Createausername1970 · 13/07/2023 18:04

I went through this, but DS was about 14/15. It was weed at the root of it all. He wasn't in school at the time.

I would not take the Xbox and I would not take the door off his room.

What you want to achieve is getting your DS back on track, and if you do either or both of those two things you will probably make him choose to go out and stay out, probably getting into more trouble.

DS was not violent to us, but we did get sworn at. I did tell him quite clearly that if he hurt me or DH would call the police. I also told him that I wasn't a cafe, and as he wasn't coming back for dinner or letting me know what was happening, then I wouldn't be cooking for him or running round doing his washing etc. I made it clear I did not like how he was behaving .

So for about 4 weeks I left him to get on with it. I made sure there was some food he could have - cereal, wholemeal bread etc. Filling and not sugary etc. If we occupied the same space I was chatty, I always asked him if he wanted a tea or a hot chocolate, I left a way back to normality. Usually he said no if I offered a drink etc., But one day he said "yes please" and a few moments later "sorry".

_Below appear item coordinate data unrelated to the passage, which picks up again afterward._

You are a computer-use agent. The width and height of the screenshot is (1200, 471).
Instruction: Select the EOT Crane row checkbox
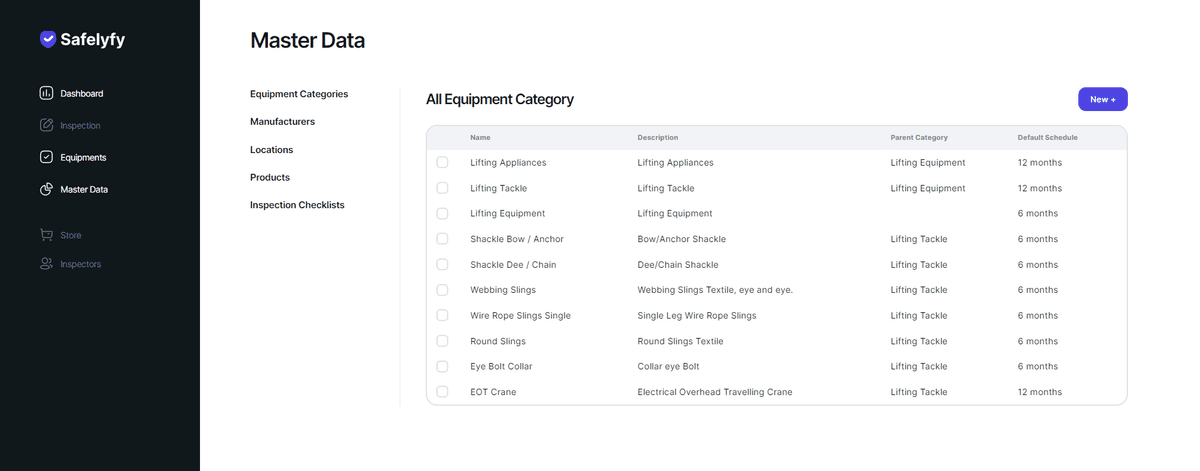(x=443, y=392)
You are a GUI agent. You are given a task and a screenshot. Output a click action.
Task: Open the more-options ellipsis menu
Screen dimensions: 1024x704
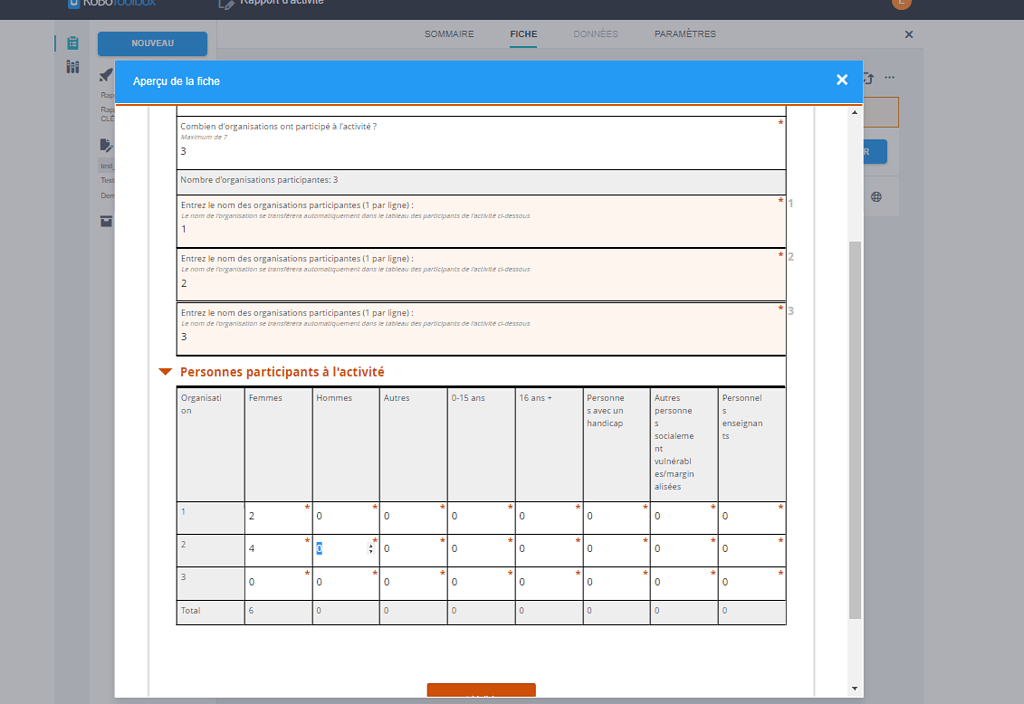pyautogui.click(x=889, y=77)
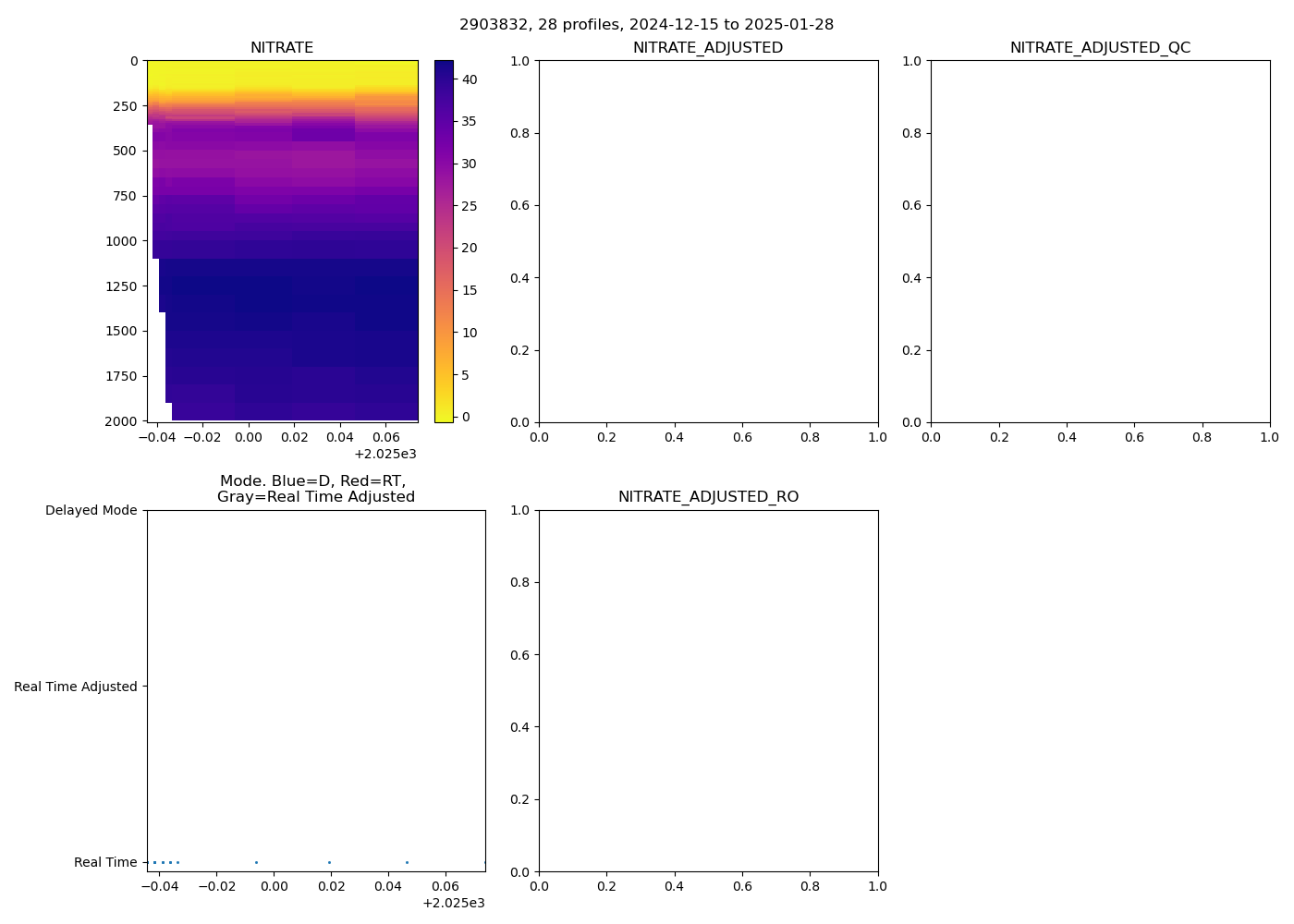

We did then manage to have a sensible conversation, I asked if he wanted dinner, he said "yes please" and suddenly my normal boy was back with us.

He was sorry and did want to make amends.

This was the outcome I wanted and I did my best to keep that in mind and not do anything provocative, despite being very tempted.

QuietDragon · 13/07/2023 18:06

I think sending him to live with his dad is absolutely acceptable OP.

Do you have any other children? You and they deserve to live without violence and fear.

BananaSpanner · 13/07/2023 18:08

Dullardmullard · 13/07/2023 17:59

Call the police and report to ss

that will achieve nothing as he’s nearly 16

mum will have to have him charged and they don’t do stern talkings too these days Christ it takes them days to actually come out for things. Referral to SS not always is this done either.

dad is funding him well he goes to dads then as he’s funding it all.

respite care for a violent teen yeah ok respite care is like hens teeth and not ready available like folks think.

Totally this.
Police will arrest and then release him when mum won’t support a prosecution or just not arrest him at all because mum won’t support a prosecution.
Children’s services won’t involve themselves enough because ultimately the child is safe and they don’t have the budgets to put every violent team in care.

Theres no easy answer to this situation and it’s not that uncommon. Getting him to go and stay with dad is probably the best idea although how to make him go isn’t that easy either.
You should still self refer to children’s services though to get all the help you can. And obviously call police if you need assistance but there is no magic wand to be waved.

Anxioys · 13/07/2023 18:08

Btw weed may not help but testosterone is one hell of a drug. Weed may make him apathetic about you but it does not make him violent. You are just being regarded as getting in the way of what he wants, and the hitting is because he has no respect.

That's an attitude, not a bit of weed.

Doteycat · 13/07/2023 18:09

@Createausername1970 What you describe is the essence of the NVR programme. Its about turing this behaviour around. It takes ENDLESS patience and resolve and determination but its worth it.
I have a dd in college as a result of it, she was 18 when we implemented it and shes the absolute best thing ever now. Studying to be a child pshycologist.

Please try investigate it.

oi0Y0io · 13/07/2023 18:10

Sometimes teenage boys need a stronger more dominant male model to keep/put them in their place
I agree, but it needs to be a calm man who can keep control of the situation without losing his temper. Boys need good male role models, men who are truly strong are able to stay in control of their tempers, good decent family men.
Sounds like his father has no time for him but just sends him money to assuage his guilt.